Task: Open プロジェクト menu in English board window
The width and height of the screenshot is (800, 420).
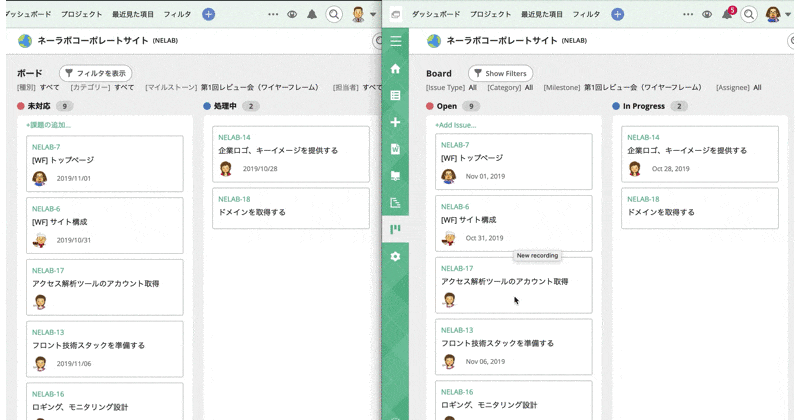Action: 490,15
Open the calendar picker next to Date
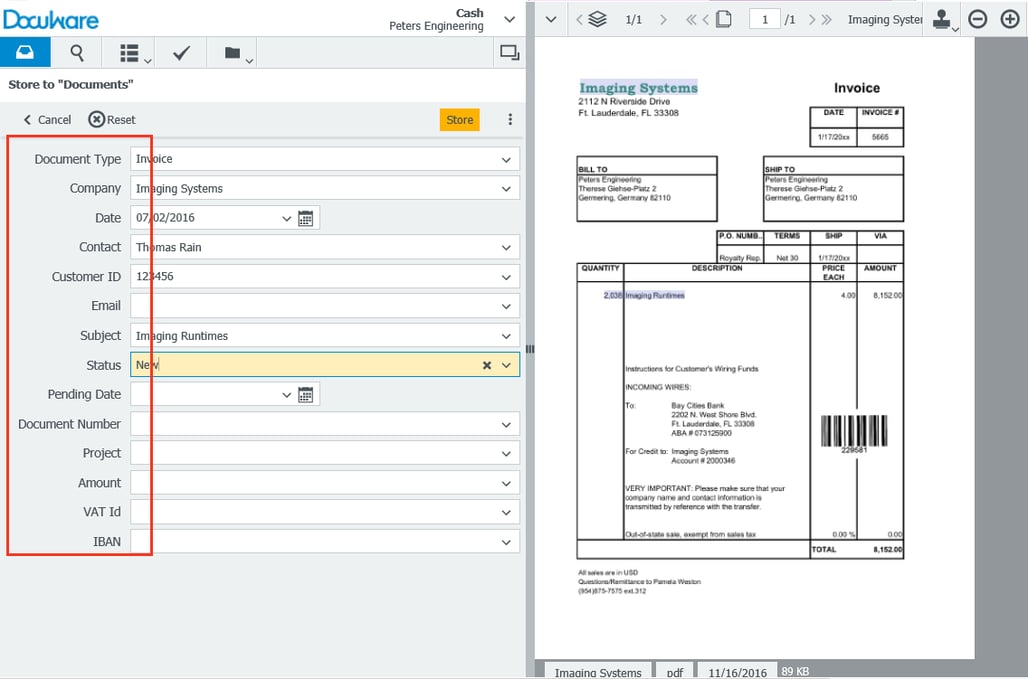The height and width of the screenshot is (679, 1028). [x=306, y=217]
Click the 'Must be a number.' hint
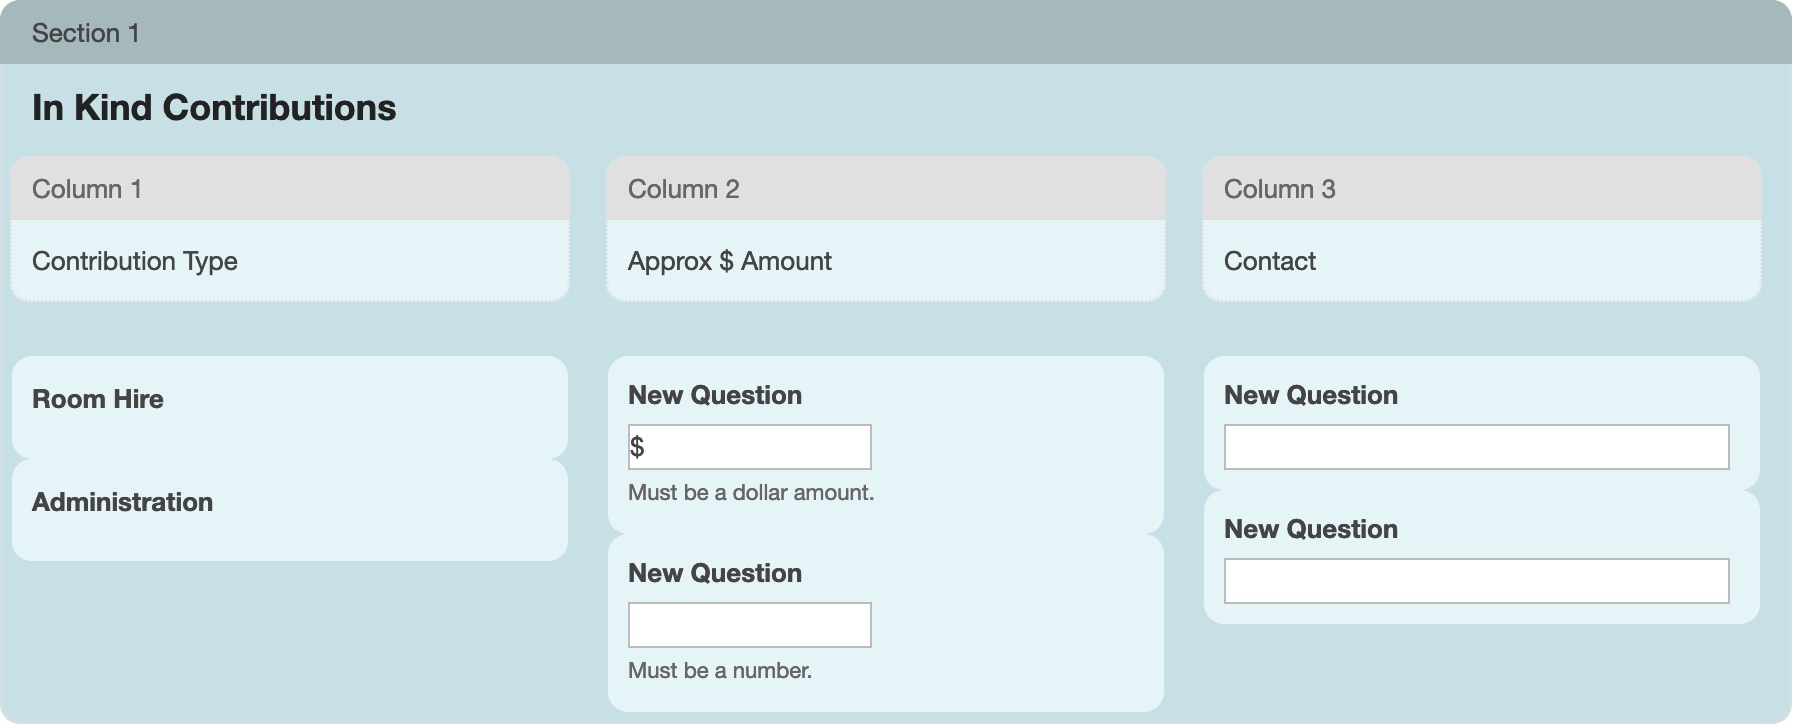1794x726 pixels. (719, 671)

= = = =

TO DO: Since the copy must hold no pictures, repeat everything else in the records exactly as written.

FINAL ANSWER:
Task: Open プロジェクト menu in English board window
The width and height of the screenshot is (800, 420).
Action: 490,15
Open the calendar picker next to Date
The height and width of the screenshot is (679, 1028). [x=306, y=217]
Click the 'Must be a number.' hint
1794x726 pixels. (719, 671)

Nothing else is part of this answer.